*Exercise brief*. Please reproduce verbatim the items that open with the line containing "Крепеж (799, 208)" and close with the line containing "フィジオジェルフェイス＆ボディローション400ml×2個[CC] (349, 2294)", including both of those lines and nothing else.
━━━━━ Data listing ━━━━━
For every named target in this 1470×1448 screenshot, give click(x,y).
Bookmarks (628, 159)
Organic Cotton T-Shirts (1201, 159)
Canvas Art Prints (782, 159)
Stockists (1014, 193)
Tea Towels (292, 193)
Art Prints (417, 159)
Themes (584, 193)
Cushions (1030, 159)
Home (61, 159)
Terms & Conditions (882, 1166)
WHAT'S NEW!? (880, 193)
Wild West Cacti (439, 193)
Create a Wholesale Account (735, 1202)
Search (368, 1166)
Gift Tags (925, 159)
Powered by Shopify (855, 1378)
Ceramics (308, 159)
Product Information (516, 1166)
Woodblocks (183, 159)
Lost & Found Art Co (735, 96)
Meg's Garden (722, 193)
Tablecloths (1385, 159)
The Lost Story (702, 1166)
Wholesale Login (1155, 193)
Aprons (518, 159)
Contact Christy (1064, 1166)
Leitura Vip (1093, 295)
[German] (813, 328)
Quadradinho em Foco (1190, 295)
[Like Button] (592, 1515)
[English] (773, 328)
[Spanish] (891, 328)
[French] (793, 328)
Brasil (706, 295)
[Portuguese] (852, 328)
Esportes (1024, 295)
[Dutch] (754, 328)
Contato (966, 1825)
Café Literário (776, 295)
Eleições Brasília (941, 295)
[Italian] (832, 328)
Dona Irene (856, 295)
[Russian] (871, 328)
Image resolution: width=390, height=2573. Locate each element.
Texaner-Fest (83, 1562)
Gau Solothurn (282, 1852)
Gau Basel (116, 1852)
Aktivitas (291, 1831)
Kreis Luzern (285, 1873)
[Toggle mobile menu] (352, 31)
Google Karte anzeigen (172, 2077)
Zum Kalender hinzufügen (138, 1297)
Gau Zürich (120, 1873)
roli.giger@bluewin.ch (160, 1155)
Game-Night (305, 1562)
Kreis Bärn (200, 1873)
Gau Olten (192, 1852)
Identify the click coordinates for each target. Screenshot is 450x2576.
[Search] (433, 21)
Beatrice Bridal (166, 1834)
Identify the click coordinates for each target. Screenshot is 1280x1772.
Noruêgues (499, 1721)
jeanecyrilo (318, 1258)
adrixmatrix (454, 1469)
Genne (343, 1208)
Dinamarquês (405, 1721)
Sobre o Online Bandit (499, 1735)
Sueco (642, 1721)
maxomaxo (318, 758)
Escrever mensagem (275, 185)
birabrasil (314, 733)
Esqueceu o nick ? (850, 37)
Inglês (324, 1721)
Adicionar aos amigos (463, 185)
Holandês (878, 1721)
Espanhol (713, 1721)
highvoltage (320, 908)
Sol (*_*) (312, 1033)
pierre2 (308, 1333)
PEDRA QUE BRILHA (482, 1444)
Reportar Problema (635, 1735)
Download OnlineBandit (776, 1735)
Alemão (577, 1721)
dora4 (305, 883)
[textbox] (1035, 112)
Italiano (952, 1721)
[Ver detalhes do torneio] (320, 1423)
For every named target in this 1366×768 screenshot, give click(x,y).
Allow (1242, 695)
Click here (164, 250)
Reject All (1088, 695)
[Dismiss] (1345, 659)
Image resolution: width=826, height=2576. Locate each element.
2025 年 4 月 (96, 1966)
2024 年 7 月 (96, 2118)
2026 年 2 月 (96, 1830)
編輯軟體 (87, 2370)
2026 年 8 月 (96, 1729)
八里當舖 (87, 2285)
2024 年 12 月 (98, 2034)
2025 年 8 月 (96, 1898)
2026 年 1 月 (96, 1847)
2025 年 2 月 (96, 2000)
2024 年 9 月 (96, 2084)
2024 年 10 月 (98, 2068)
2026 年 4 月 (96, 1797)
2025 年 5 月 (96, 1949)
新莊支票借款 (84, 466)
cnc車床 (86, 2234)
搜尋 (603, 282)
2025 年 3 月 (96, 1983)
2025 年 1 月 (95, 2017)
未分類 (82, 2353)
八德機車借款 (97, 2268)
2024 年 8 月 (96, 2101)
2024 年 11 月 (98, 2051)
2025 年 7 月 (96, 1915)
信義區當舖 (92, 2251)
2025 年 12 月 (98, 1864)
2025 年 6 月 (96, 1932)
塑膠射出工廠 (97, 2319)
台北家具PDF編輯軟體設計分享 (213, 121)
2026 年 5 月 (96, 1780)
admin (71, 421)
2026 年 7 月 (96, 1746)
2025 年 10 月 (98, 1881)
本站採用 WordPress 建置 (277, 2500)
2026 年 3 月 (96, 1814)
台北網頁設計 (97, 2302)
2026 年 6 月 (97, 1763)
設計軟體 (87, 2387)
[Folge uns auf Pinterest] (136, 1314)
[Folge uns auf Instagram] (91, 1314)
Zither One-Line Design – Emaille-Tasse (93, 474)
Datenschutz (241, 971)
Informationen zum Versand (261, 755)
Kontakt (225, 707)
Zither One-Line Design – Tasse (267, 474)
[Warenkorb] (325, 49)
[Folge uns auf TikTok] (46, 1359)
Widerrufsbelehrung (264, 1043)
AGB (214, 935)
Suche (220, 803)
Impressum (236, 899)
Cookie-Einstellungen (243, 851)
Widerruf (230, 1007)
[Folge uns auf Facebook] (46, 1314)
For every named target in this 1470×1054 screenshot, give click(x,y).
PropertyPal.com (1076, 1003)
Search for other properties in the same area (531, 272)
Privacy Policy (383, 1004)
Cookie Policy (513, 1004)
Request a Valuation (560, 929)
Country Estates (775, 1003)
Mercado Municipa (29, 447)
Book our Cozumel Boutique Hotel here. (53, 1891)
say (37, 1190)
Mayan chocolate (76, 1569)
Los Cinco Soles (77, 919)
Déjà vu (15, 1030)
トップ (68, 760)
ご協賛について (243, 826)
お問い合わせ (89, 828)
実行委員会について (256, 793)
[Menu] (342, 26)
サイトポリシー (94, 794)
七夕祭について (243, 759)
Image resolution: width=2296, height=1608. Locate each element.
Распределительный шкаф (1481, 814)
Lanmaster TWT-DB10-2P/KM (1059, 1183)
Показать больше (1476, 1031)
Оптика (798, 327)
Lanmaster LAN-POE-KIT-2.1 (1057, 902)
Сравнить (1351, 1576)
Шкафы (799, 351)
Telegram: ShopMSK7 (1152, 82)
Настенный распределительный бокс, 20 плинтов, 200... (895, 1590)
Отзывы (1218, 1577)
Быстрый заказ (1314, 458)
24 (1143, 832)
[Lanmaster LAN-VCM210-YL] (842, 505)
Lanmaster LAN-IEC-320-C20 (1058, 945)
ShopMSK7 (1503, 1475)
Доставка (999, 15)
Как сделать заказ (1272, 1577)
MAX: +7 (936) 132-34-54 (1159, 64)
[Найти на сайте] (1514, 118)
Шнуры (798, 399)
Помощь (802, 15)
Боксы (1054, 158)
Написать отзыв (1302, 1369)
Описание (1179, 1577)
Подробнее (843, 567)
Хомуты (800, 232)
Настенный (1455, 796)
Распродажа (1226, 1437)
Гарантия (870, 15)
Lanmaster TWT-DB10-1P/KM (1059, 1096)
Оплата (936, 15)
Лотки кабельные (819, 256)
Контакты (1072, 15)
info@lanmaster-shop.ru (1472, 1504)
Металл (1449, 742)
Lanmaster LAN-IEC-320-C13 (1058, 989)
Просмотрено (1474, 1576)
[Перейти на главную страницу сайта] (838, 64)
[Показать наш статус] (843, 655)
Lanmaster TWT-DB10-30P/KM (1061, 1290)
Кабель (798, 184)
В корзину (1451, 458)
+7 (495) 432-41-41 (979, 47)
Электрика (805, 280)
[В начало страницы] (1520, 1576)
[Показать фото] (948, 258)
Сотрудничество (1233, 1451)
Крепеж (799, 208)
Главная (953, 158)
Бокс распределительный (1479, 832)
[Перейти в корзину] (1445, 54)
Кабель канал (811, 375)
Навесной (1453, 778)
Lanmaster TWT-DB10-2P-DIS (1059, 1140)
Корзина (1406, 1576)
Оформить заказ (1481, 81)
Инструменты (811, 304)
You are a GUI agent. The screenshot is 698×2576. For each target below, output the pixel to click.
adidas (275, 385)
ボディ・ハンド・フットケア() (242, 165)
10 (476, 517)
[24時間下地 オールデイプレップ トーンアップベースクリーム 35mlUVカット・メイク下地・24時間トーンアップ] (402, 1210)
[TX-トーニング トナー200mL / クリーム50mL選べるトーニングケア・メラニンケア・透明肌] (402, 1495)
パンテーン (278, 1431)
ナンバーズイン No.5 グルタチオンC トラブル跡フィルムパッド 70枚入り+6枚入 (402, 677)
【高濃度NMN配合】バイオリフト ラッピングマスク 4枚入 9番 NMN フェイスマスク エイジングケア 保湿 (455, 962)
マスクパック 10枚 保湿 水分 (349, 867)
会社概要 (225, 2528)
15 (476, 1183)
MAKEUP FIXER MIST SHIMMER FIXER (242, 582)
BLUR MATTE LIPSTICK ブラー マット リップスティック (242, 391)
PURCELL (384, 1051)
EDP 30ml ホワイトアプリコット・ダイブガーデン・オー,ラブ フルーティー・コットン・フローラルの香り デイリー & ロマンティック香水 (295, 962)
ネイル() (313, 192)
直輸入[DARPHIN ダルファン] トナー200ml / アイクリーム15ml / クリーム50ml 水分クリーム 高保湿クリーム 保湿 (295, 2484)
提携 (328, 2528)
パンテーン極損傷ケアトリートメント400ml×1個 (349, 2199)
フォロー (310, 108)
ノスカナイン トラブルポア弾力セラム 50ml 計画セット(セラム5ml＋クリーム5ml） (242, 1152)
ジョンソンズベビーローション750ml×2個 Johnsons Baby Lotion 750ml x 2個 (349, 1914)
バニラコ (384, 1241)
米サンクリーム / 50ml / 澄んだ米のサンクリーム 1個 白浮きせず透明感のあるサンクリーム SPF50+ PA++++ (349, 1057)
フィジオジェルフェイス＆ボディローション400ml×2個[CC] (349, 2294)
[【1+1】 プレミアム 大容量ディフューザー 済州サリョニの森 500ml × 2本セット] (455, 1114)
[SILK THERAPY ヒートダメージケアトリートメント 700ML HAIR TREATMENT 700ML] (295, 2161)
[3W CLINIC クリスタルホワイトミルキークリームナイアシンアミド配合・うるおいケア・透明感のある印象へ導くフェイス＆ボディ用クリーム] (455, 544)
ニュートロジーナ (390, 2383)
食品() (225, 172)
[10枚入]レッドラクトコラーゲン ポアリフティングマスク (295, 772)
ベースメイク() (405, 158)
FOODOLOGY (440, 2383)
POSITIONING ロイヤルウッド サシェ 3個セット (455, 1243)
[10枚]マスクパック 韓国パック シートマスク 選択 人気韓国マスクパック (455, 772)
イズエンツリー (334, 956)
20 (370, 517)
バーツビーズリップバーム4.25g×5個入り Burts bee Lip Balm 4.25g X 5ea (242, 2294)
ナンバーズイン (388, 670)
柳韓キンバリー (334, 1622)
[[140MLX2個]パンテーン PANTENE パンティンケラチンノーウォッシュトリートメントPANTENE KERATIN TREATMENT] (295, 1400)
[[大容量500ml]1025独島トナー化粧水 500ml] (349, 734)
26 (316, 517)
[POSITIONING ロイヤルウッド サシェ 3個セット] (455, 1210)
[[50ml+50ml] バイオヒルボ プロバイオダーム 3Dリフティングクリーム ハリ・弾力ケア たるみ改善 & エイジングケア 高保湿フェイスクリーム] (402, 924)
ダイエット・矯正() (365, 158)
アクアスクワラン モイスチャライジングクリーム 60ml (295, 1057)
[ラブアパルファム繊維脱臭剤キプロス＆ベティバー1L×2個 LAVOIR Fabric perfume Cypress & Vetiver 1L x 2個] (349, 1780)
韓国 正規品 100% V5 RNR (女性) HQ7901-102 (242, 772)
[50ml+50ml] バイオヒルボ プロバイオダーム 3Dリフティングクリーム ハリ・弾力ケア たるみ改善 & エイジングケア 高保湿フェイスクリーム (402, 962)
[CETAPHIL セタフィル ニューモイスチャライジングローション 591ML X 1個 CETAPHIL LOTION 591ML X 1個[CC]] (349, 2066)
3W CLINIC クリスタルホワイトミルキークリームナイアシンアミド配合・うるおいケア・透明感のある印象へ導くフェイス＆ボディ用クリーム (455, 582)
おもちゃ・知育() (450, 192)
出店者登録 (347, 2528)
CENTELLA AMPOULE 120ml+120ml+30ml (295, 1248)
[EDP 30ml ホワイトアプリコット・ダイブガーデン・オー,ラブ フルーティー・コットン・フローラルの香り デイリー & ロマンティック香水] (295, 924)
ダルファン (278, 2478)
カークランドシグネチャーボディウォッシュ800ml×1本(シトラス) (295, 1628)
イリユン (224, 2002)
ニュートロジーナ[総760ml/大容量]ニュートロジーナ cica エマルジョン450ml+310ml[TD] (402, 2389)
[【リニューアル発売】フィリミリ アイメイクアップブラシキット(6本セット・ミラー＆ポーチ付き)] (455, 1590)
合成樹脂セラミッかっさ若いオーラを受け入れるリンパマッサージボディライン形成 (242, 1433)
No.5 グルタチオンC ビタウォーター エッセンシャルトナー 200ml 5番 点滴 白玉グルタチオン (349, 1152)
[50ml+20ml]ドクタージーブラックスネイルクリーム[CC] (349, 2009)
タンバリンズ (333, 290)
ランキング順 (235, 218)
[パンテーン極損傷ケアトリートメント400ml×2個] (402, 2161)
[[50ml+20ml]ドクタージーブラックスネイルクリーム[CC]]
━━━━━
*Response to the exercise*.
Крепеж (799, 208)
Главная (953, 158)
Бокс распределительный (1479, 832)
[Перейти в корзину] (1445, 54)
Кабель канал (811, 375)
Навесной (1453, 778)
Lanmaster TWT-DB10-2P-DIS (1059, 1140)
Корзина (1406, 1576)
Оформить заказ (1481, 81)
Инструменты (811, 304)
You are a GUI agent. The screenshot is 698×2576. For each target below, output the pixel to click.
adidas (275, 385)
ボディ・ハンド・フットケア() (242, 165)
10 (476, 517)
[24時間下地 オールデイプレップ トーンアップベースクリーム 35mlUVカット・メイク下地・24時間トーンアップ] (402, 1210)
[TX-トーニング トナー200mL / クリーム50mL選べるトーニングケア・メラニンケア・透明肌] (402, 1495)
パンテーン (278, 1431)
ナンバーズイン No.5 グルタチオンC トラブル跡フィルムパッド 70枚入り+6枚入 (402, 677)
【高濃度NMN配合】バイオリフト ラッピングマスク 4枚入 9番 NMN フェイスマスク エイジングケア 保湿 (455, 962)
マスクパック 10枚 保湿 水分 (349, 867)
会社概要 (225, 2528)
15 (476, 1183)
MAKEUP FIXER MIST SHIMMER FIXER (242, 582)
BLUR MATTE LIPSTICK ブラー マット リップスティック (242, 391)
PURCELL (384, 1051)
EDP 30ml ホワイトアプリコット・ダイブガーデン・オー,ラブ フルーティー・コットン・フローラルの香り デイリー & ロマンティック香水 (295, 962)
ネイル() (313, 192)
直輸入[DARPHIN ダルファン] トナー200ml / アイクリーム15ml / クリーム50ml 水分クリーム 高保湿クリーム 保湿 (295, 2484)
提携 (328, 2528)
パンテーン極損傷ケアトリートメント400ml×1個 (349, 2199)
フォロー (310, 108)
ノスカナイン トラブルポア弾力セラム 50ml 計画セット(セラム5ml＋クリーム5ml） (242, 1152)
ジョンソンズベビーローション750ml×2個 Johnsons Baby Lotion 750ml x 2個 (349, 1914)
バニラコ (384, 1241)
米サンクリーム / 50ml / 澄んだ米のサンクリーム 1個 白浮きせず透明感のあるサンクリーム SPF50+ PA++++ (349, 1057)
フィジオジェルフェイス＆ボディローション400ml×2個[CC] (349, 2294)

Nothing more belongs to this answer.